Quelle: China Statistical Yearbook, 2020

Der nationale Bildungsplan für das Jahr 2021 hat sich zum Ziel gesetzt, die Bildungssituation auf dem Land an die der Städte anzugleichen. Auch die Situation ethnischer Minderheiten findet im Bildungsplan Beachtung, allerdings weniger aus einer Perspektive der sozialen Gerechtigkeit, sondern vielmehr mit dem Anspruch, die „moralische Erziehung“ ethnischer Gruppen sowie ihre Durchmischung zu fördern. Durch diese Bildungsoffensive sollen ethnische Minderheiten patriotische Gefühle entwickeln und sich an die Mehrheitsgesellschaft anpassen.

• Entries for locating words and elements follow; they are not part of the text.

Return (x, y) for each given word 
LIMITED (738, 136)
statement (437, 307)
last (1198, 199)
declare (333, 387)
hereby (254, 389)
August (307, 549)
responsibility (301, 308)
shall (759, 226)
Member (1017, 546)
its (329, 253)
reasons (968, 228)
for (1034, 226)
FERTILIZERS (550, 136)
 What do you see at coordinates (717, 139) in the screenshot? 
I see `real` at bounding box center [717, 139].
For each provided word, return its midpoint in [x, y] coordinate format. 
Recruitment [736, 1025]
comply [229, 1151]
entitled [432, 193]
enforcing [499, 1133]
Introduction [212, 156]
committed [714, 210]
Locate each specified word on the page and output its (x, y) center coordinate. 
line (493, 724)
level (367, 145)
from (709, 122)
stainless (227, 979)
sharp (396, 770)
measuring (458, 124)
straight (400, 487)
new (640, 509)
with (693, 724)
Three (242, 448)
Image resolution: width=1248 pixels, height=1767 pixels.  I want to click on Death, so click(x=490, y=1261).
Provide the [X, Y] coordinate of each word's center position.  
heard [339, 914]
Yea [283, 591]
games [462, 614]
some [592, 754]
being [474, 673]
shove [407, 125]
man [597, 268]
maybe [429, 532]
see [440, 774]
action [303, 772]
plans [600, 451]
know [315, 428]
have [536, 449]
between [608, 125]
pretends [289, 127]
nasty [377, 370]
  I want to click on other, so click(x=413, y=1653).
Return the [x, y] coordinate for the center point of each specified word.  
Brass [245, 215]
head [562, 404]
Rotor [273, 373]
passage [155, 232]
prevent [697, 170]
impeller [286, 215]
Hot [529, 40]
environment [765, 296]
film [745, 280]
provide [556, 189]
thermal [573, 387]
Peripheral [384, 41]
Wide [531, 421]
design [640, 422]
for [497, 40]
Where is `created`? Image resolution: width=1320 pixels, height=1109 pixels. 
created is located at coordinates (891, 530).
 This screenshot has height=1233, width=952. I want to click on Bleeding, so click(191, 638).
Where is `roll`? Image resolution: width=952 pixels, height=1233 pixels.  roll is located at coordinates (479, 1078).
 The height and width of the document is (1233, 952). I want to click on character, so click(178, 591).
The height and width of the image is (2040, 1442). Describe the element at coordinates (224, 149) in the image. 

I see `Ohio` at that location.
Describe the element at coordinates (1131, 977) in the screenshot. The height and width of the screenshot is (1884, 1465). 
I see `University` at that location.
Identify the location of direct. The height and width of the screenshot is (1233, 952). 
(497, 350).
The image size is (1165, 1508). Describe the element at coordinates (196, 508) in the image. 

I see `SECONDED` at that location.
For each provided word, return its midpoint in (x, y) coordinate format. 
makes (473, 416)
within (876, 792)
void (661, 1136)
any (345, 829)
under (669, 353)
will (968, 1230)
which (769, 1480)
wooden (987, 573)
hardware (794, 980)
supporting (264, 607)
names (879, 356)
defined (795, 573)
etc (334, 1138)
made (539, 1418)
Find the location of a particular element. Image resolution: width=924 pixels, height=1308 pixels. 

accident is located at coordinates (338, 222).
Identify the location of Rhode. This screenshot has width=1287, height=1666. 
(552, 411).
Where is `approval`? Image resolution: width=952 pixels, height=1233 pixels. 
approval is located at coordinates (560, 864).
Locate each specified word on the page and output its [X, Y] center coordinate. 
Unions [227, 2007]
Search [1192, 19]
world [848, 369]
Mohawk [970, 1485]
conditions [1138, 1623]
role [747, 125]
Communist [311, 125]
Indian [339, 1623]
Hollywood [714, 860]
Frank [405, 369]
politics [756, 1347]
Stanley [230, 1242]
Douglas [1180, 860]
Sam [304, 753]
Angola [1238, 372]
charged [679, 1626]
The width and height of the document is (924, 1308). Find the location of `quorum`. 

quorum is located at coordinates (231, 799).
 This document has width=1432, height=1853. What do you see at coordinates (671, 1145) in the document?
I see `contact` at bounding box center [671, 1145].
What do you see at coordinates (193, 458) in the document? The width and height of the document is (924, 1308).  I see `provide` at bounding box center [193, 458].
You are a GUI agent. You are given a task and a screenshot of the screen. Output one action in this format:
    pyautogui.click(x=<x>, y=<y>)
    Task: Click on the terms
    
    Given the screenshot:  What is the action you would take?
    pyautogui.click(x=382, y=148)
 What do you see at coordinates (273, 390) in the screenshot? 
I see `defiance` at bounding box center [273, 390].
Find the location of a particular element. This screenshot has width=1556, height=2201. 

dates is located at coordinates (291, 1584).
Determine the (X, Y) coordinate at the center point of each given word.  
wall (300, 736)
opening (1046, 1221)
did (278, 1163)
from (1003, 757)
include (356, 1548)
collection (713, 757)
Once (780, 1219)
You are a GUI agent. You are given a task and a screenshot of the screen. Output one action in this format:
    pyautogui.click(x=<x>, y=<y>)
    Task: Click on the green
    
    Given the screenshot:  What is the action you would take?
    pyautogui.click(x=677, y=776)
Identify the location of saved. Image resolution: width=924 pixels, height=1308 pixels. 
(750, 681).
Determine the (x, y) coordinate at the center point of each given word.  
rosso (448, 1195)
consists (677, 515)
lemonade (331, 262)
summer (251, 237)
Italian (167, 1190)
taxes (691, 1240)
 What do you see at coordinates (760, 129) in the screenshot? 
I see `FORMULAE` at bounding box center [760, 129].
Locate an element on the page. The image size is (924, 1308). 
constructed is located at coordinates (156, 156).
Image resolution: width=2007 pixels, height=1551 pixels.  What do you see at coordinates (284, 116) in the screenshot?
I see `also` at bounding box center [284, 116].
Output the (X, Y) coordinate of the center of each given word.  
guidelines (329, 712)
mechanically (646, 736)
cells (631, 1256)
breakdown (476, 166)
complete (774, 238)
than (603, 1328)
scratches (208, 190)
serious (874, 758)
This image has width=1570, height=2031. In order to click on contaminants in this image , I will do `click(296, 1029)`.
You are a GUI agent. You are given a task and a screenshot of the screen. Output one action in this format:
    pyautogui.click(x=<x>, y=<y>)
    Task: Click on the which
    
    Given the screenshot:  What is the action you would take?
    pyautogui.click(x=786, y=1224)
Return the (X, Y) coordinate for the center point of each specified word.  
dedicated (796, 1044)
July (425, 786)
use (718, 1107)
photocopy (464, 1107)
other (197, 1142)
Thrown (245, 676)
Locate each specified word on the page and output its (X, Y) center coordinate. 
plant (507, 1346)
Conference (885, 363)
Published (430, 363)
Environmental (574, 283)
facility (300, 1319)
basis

Bildung für ethnische Minderheiten

Die Volksrepublik China ist ein multiethnischer Staat mit 55 offiziell registrierten ethnischen Minderheiten; die Han-Majorität stellt über 90 Prozent der Bevölkerung. Regionale autonome Verwaltungseinheiten in Gebieten mit einem hohen Anteil ethnischer Minderheiten markieren formal eine gewisse Eigenständigkeit von der Zentralregierung, setzen de facto aber die zentral vorgegebene Linie durch. Im Bildungsbereich sollen zusätzlich zum regulären Curriculum „ethnische Bildung“ (minzu jiaoyu) sowie Mehrsprachenunterricht den Fortbestand kultureller Traditionen gewährleisten, was jedoch nur unzureichend gelingt. Für den Übergang von der Oberen Mittelschule zur Hochschule wird ein System praktiziert, bei dem Angehörige ethnischer Minderheiten eine geringere Punktzahl benötigen, um an einer Hochschule aufgenommen zu werden. Dennoch sind ethnische Minderheiten an den Hochschulen auch im Verhältnis zu ihrer Bevölkerungszahl unterdurchschnittlich vertreten, und nur ein geringer Teil verfügt über einen Hochschulabschluss. In den letzten Jahren wurde zudem die Möglichkeit von Bonuspunkten für ethnische Minderheiten in vielen Provinzen stark eingeschränkt, unter anderem aufgrund des wachsenden Drucks seitens der Mehrheitsgesellschaft, die ihre Kinder durch diese Regelung benachteiligt sah.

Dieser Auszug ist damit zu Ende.